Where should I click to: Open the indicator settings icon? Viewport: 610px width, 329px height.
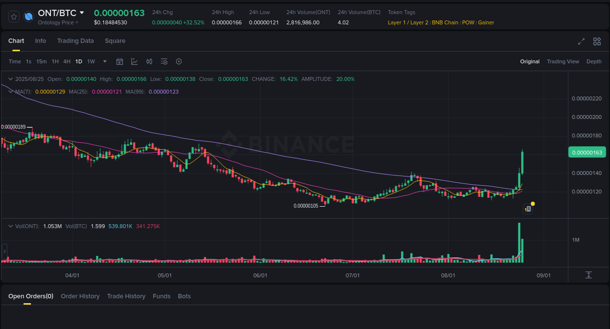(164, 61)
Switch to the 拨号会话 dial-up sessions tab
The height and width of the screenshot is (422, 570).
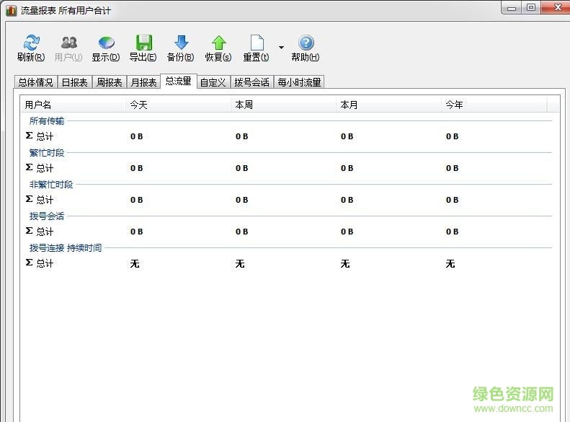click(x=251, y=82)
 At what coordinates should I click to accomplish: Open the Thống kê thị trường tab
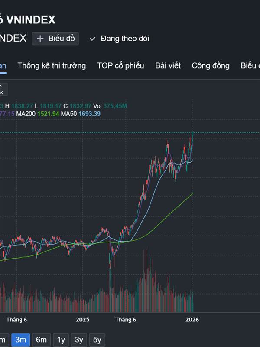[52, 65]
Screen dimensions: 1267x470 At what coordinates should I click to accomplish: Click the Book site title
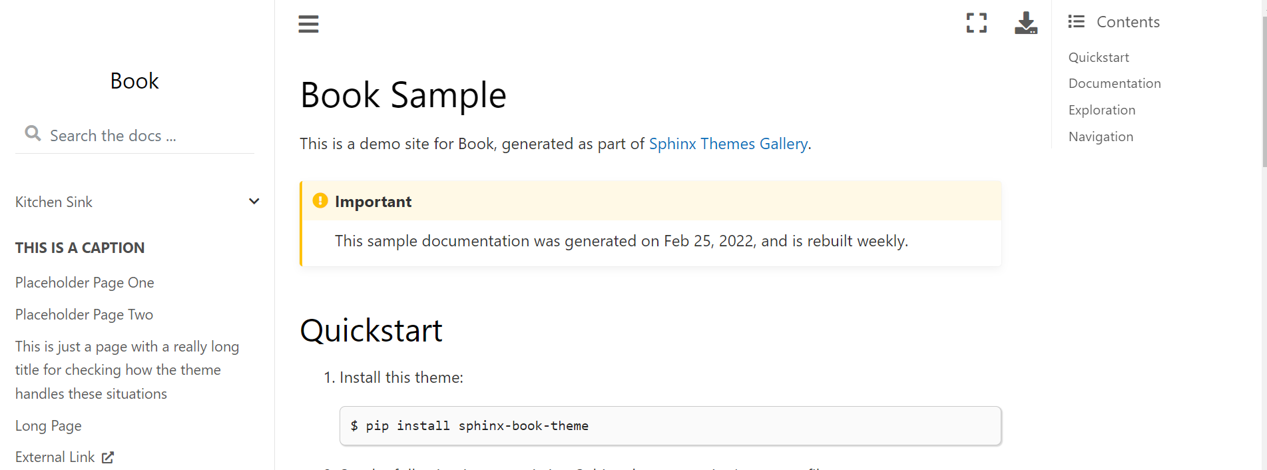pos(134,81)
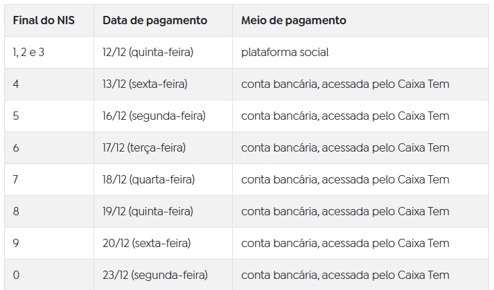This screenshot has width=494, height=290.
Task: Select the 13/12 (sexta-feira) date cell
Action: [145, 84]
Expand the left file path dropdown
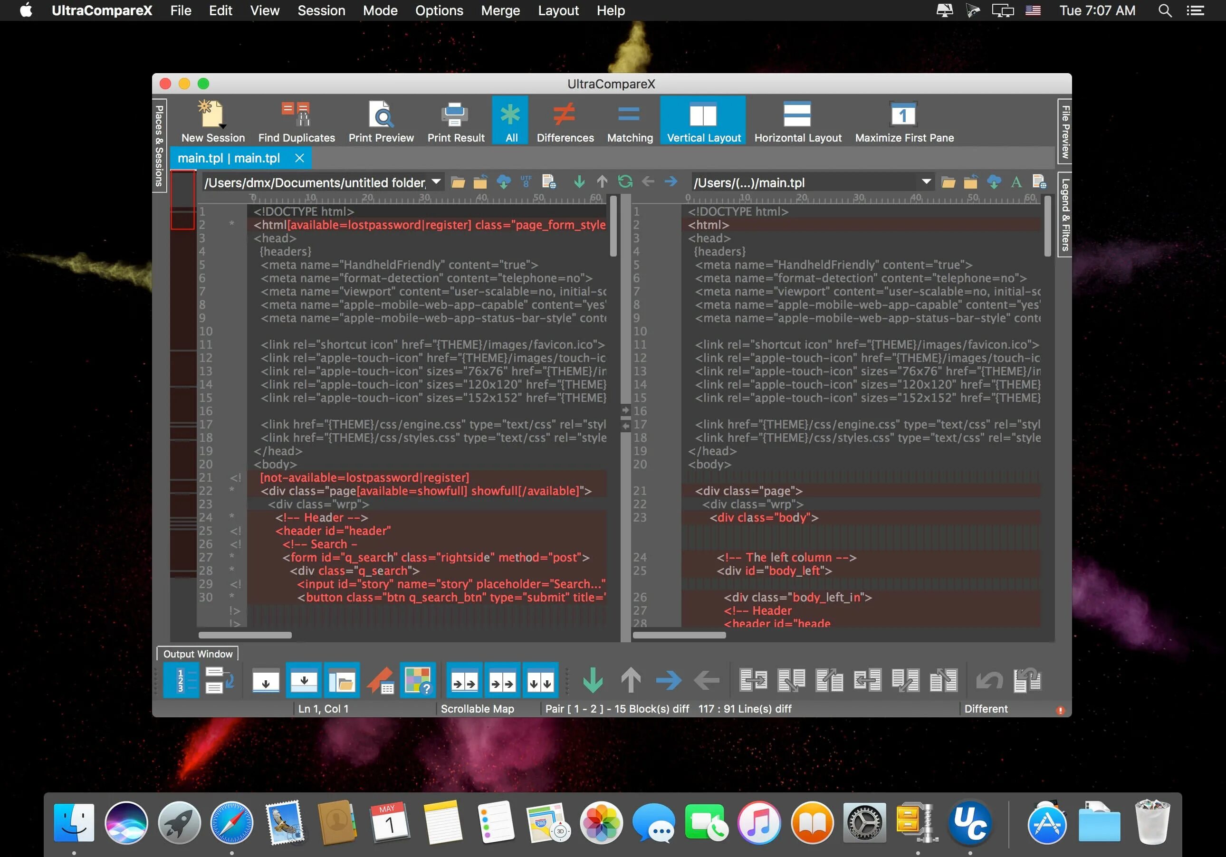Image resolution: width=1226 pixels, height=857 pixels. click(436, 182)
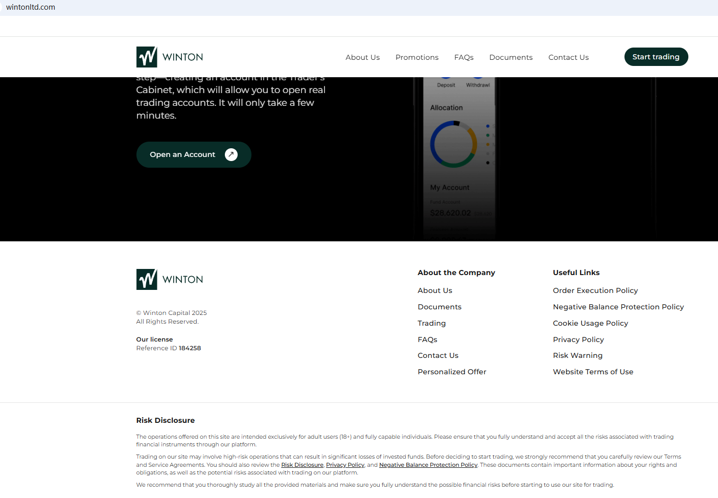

★ ★ ★ ★

EXERCISE INSTRUCTIONS: Copy the listing above line for line, exactly as it appears, but leave out the pictures.

RESULT:
Where should I click to: Open the indicator settings icon? Viewport: 610px width, 329px height.
(164, 61)
Switch to the 拨号会话 dial-up sessions tab
The height and width of the screenshot is (422, 570).
click(x=251, y=82)
 At what coordinates should I click to accomplish: Open the Thống kê thị trường tab
[52, 65]
Screen dimensions: 1267x470 At what coordinates should I click to accomplish: Click the Book site title
pos(134,81)
This screenshot has width=494, height=290.
Task: Select the 13/12 (sexta-feira) date cell
Action: [145, 84]
Expand the left file path dropdown
Image resolution: width=1226 pixels, height=857 pixels. click(436, 182)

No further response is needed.